Task statement – Format the items from the first line through the line containing "Looking at the screenshot, I should (x=1375, y=135).", inclusive, as a JSON list of strings with one string per line. Leave out blank lines.
— start Supplied material —
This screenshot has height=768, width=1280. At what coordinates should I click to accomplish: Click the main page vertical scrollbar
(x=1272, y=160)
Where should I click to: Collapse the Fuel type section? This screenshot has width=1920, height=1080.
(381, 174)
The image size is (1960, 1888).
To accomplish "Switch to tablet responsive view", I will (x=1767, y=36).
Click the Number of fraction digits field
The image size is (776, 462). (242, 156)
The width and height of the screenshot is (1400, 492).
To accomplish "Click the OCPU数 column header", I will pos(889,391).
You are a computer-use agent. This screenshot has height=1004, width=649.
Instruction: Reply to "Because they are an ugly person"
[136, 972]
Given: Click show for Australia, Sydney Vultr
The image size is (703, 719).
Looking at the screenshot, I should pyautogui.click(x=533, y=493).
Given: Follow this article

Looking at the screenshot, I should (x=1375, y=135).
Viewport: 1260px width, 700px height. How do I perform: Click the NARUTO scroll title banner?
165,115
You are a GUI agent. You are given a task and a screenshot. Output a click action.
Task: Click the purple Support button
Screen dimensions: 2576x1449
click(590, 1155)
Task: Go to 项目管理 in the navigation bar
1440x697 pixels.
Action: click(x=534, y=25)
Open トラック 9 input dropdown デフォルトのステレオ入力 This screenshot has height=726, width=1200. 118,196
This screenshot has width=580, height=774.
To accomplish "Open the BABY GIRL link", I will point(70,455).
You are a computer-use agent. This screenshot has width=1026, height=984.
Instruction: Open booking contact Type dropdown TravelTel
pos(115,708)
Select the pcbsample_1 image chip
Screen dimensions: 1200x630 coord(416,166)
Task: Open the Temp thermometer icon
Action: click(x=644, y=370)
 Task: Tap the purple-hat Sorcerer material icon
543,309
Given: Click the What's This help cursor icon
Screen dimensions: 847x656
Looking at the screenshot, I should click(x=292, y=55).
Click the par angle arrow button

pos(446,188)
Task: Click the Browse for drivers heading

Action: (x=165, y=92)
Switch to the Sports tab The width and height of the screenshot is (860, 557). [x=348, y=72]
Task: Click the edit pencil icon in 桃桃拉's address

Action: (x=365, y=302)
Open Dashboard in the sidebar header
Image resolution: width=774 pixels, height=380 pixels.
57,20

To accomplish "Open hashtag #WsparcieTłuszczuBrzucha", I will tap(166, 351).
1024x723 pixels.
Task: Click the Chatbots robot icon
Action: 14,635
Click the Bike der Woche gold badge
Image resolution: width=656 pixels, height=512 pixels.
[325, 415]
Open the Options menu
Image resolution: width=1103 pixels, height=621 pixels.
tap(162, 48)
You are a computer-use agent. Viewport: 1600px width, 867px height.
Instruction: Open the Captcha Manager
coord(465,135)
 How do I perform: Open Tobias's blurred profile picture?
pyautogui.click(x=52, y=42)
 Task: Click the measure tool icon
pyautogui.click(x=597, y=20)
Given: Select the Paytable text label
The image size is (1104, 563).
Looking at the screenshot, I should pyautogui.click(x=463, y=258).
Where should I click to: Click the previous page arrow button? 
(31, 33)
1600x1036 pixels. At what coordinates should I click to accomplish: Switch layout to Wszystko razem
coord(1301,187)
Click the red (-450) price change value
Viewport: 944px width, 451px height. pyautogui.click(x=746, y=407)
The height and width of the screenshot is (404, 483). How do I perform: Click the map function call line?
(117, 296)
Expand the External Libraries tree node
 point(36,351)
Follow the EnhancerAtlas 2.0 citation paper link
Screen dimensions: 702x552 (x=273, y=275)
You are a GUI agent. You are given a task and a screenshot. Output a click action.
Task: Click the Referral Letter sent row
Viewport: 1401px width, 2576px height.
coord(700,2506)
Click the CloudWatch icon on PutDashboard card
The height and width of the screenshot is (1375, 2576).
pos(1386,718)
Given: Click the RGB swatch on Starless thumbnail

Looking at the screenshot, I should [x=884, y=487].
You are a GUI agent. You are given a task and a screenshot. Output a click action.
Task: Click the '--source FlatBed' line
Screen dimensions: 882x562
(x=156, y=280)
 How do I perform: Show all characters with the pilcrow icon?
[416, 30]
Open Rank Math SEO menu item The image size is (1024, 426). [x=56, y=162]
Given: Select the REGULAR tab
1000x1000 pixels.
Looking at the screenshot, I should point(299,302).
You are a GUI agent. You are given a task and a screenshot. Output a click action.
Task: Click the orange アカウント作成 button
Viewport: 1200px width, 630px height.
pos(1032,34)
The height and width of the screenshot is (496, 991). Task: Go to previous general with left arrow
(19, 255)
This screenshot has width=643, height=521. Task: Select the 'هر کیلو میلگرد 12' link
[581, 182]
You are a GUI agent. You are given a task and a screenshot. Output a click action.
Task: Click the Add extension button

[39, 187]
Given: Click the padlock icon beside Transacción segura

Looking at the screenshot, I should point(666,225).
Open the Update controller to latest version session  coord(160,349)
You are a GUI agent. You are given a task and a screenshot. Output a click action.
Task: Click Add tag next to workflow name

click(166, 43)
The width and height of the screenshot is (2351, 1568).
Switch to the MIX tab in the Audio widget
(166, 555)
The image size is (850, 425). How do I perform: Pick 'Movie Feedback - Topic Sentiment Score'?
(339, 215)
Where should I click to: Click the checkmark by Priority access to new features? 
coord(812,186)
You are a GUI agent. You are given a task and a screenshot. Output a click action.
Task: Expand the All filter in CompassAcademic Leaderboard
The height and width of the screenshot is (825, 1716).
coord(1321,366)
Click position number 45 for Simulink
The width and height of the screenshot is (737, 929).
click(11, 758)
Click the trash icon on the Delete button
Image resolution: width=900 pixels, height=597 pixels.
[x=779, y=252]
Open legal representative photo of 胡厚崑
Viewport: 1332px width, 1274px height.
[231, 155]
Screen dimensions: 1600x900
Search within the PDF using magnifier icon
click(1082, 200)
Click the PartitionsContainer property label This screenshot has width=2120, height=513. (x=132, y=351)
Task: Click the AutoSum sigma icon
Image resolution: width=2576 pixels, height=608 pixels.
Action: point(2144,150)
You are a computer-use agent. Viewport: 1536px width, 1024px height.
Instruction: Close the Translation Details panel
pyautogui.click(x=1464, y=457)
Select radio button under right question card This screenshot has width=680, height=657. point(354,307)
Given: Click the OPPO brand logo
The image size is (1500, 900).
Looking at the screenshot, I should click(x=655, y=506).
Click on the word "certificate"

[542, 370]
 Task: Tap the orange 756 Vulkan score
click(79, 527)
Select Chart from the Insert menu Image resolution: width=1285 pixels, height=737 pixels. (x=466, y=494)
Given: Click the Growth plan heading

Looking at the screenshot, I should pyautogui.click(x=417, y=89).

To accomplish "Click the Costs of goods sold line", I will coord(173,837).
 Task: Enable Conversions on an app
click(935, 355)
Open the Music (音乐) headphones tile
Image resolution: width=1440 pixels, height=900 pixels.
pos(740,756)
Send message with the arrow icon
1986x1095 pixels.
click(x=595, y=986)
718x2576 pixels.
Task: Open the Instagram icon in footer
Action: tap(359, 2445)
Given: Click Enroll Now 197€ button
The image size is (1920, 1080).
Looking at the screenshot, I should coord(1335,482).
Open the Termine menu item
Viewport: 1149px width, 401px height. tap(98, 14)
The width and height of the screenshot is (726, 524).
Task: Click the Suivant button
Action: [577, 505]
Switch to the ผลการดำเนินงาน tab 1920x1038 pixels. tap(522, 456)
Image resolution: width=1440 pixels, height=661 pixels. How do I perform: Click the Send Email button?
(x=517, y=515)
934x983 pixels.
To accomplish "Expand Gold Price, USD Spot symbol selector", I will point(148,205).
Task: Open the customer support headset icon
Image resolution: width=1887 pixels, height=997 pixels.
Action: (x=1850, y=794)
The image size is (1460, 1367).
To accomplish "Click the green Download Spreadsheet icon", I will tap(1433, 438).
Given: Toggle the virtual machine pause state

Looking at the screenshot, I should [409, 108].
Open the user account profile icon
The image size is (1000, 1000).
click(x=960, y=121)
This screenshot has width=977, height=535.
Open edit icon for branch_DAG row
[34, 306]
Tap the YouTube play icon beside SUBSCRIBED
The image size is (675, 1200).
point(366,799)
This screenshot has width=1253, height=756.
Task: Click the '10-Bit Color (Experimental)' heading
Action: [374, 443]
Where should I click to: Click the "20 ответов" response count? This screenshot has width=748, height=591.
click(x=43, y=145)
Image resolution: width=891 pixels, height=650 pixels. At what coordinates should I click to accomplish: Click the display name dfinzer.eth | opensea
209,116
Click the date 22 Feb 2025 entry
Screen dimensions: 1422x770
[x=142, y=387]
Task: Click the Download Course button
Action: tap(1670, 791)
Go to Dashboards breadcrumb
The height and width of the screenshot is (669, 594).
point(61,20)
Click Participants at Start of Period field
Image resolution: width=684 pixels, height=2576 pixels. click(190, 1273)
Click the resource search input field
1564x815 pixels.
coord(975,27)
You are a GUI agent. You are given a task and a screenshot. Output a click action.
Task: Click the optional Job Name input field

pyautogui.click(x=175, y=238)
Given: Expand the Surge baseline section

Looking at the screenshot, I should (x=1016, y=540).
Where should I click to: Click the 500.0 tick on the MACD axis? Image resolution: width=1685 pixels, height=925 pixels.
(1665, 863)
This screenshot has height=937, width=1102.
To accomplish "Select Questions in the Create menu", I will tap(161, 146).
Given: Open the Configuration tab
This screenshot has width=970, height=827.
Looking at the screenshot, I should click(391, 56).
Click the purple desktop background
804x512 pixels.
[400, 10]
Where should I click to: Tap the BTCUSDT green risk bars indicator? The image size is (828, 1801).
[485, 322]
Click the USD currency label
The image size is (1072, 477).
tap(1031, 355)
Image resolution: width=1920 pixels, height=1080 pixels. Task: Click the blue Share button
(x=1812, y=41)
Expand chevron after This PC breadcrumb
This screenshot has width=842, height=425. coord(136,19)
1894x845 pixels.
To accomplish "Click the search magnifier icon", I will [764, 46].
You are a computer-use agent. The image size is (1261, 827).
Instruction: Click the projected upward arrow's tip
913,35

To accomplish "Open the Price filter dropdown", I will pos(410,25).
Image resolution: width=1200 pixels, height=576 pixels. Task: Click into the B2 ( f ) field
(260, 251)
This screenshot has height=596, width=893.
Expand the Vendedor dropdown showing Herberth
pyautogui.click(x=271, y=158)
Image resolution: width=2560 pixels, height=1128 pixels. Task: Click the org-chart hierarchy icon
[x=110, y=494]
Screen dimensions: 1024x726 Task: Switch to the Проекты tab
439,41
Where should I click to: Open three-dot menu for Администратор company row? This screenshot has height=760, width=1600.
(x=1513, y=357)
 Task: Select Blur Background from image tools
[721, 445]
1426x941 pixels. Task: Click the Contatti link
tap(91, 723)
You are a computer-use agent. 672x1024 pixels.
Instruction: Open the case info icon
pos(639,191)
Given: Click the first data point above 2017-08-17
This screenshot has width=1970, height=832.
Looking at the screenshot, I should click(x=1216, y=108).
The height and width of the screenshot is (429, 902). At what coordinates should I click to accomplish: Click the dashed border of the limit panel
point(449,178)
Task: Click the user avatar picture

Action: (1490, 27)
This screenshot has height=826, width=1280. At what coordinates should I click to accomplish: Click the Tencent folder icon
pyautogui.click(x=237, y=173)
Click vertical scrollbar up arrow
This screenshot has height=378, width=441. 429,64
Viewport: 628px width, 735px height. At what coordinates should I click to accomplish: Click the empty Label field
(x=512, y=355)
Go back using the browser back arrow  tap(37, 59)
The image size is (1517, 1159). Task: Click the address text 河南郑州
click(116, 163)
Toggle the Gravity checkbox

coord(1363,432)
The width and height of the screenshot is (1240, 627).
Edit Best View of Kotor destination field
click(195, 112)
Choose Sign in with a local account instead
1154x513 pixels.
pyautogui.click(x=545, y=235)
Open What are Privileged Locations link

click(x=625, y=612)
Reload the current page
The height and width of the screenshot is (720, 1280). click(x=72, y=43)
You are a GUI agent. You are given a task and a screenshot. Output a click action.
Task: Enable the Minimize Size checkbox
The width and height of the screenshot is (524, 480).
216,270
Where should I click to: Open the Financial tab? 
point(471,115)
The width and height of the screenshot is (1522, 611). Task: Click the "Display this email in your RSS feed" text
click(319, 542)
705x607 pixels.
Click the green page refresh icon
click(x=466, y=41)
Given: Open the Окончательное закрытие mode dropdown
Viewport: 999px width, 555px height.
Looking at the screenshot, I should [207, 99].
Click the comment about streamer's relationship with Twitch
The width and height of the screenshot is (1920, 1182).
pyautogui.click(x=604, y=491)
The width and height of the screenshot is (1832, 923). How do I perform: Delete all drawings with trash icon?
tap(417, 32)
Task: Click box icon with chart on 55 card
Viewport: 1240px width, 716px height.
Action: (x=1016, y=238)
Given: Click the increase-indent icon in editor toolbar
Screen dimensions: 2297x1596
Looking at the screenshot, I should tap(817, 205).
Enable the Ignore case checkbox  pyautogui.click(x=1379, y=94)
— end Supplied material —
Solution to the exercise –
[
  "This screenshot has height=768, width=1280. At what coordinates should I click to accomplish: Click the main page vertical scrollbar",
  "(x=1272, y=160)",
  "Where should I click to: Collapse the Fuel type section? This screenshot has width=1920, height=1080.",
  "(381, 174)",
  "The image size is (1960, 1888).",
  "To accomplish \"Switch to tablet responsive view\", I will (x=1767, y=36).",
  "Click the Number of fraction digits field",
  "The image size is (776, 462). (242, 156)",
  "The width and height of the screenshot is (1400, 492).",
  "To accomplish \"Click the OCPU数 column header\", I will pos(889,391).",
  "You are a computer-use agent. This screenshot has height=1004, width=649.",
  "Instruction: Reply to \"Because they are an ugly person\"",
  "[136, 972]",
  "Given: Click show for Australia, Sydney Vultr",
  "The image size is (703, 719).",
  "Looking at the screenshot, I should pyautogui.click(x=533, y=493).",
  "Given: Follow this article",
  "Looking at the screenshot, I should (x=1375, y=135)."
]